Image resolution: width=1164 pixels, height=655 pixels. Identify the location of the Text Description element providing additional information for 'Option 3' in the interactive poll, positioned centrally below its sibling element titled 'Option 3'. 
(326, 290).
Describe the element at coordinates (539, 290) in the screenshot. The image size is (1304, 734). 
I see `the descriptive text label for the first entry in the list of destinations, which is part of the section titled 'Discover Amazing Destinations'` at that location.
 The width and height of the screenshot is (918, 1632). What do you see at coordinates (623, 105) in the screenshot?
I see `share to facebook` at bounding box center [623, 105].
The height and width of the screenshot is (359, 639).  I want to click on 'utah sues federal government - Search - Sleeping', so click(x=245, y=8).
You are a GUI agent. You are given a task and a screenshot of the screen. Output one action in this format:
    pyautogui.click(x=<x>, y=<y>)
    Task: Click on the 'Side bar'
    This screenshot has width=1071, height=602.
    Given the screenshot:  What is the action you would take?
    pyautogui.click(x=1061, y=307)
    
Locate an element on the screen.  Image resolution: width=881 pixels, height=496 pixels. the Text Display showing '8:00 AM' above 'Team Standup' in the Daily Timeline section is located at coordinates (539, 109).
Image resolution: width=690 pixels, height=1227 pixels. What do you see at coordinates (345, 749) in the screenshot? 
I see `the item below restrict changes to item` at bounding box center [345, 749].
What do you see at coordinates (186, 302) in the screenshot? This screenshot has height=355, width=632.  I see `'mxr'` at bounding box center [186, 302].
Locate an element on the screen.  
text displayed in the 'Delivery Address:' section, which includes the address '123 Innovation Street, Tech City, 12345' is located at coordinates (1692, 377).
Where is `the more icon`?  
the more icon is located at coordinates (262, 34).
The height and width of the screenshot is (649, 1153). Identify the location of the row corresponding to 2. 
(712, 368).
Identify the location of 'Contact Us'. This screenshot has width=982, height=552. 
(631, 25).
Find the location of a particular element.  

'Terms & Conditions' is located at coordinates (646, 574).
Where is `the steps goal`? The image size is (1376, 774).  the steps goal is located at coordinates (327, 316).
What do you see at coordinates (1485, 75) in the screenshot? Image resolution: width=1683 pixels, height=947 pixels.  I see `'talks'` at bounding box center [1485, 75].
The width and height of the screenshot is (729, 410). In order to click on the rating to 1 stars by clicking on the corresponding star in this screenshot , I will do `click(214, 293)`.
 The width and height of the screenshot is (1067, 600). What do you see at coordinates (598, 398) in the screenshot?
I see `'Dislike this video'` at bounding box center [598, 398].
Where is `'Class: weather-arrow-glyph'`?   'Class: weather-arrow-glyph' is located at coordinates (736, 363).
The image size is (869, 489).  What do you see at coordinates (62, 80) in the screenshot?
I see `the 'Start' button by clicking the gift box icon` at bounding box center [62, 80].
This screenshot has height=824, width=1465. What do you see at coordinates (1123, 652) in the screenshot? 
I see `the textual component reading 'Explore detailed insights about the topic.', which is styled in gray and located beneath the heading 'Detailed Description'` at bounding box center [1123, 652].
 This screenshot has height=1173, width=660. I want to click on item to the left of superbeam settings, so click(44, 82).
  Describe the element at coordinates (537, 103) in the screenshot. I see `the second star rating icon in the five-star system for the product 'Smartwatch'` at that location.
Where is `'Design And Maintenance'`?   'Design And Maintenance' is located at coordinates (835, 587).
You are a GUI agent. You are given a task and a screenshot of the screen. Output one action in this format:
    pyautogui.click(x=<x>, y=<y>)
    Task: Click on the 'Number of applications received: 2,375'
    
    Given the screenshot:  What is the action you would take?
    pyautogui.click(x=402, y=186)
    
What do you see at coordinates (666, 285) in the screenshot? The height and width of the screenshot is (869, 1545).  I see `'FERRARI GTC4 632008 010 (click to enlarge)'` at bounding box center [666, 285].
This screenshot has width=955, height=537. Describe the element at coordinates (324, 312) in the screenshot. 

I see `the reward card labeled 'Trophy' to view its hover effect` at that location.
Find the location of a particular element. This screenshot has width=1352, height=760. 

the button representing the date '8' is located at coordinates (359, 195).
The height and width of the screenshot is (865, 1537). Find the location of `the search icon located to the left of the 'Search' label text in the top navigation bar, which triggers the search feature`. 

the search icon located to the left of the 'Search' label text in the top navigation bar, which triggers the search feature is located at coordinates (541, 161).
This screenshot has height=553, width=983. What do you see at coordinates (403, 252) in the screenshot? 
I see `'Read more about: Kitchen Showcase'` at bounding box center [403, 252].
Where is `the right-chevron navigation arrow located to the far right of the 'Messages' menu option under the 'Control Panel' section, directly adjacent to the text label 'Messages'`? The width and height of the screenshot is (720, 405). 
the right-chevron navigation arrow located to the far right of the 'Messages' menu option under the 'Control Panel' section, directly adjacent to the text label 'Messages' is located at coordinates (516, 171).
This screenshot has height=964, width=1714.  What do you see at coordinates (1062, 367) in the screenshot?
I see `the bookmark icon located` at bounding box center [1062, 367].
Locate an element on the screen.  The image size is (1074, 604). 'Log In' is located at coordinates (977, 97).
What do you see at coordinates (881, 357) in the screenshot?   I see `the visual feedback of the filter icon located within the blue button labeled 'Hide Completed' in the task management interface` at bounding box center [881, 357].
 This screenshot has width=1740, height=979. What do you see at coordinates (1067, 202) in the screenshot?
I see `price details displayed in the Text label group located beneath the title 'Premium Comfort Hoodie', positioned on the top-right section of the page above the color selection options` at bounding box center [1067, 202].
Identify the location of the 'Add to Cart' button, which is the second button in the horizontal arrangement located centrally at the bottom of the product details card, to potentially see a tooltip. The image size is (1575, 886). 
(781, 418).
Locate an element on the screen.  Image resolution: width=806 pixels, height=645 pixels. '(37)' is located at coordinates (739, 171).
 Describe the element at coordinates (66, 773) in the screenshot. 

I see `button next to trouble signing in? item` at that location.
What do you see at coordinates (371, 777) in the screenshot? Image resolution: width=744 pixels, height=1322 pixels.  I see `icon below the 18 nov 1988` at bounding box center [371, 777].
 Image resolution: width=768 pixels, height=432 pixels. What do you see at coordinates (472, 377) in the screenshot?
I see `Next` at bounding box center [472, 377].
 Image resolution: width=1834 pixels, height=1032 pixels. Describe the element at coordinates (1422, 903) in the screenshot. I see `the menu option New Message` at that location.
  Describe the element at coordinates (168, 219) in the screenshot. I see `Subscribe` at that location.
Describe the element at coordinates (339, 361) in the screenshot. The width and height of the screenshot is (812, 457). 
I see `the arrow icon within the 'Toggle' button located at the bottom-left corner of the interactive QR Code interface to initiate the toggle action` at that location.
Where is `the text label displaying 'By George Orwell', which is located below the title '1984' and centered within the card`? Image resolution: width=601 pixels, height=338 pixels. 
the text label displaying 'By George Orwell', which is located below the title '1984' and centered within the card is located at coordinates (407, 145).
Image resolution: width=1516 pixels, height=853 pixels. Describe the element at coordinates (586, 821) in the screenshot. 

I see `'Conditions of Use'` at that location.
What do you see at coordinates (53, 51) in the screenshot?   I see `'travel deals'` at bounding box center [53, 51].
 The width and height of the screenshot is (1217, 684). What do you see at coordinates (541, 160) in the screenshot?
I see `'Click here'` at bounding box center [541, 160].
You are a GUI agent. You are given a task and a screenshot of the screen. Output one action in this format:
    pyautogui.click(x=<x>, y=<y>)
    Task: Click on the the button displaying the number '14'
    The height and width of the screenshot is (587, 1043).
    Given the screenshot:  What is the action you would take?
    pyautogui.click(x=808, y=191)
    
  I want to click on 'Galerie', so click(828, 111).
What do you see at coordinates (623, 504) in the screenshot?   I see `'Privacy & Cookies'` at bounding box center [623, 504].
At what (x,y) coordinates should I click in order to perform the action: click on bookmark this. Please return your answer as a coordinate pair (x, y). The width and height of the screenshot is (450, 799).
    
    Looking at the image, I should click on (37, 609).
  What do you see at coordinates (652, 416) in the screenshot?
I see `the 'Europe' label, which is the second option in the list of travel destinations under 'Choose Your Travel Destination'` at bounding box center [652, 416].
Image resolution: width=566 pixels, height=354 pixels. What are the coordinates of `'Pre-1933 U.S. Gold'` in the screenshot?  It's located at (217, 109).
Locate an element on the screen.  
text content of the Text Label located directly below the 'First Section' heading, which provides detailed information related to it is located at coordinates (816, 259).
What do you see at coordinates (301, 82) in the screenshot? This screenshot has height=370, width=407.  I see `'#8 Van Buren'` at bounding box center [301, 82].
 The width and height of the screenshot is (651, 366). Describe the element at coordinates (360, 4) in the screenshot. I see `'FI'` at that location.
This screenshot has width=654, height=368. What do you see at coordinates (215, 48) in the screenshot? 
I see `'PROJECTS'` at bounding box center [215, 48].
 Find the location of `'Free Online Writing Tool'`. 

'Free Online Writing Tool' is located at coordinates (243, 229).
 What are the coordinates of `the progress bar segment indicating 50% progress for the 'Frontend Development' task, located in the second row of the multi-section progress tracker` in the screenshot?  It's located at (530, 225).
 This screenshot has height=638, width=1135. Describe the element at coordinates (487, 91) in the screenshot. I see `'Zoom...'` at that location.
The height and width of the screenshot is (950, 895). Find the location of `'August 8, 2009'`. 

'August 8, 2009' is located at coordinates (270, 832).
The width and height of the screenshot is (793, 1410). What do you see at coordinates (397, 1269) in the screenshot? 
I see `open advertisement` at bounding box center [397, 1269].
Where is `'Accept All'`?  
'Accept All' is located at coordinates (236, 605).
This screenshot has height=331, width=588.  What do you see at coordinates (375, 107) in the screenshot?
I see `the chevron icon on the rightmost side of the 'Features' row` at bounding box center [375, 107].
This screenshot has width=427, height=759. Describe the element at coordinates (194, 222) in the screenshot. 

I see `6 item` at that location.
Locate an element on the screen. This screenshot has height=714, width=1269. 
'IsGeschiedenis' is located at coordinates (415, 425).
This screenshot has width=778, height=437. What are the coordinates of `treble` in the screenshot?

########################################

**What the task asks:**
Transcribe the listing word for word, from its first line through the line containing "The height and width of the screenshot is (359, 639).".

**Written answer:**
Image resolution: width=1164 pixels, height=655 pixels. Identify the location of the Text Description element providing additional information for 'Option 3' in the interactive poll, positioned centrally below its sibling element titled 'Option 3'. 
(326, 290).
Describe the element at coordinates (539, 290) in the screenshot. The image size is (1304, 734). 
I see `the descriptive text label for the first entry in the list of destinations, which is part of the section titled 'Discover Amazing Destinations'` at that location.
 The width and height of the screenshot is (918, 1632). What do you see at coordinates (623, 105) in the screenshot?
I see `share to facebook` at bounding box center [623, 105].
The height and width of the screenshot is (359, 639).  I want to click on 'utah sues federal government - Search - Sleeping', so click(x=245, y=8).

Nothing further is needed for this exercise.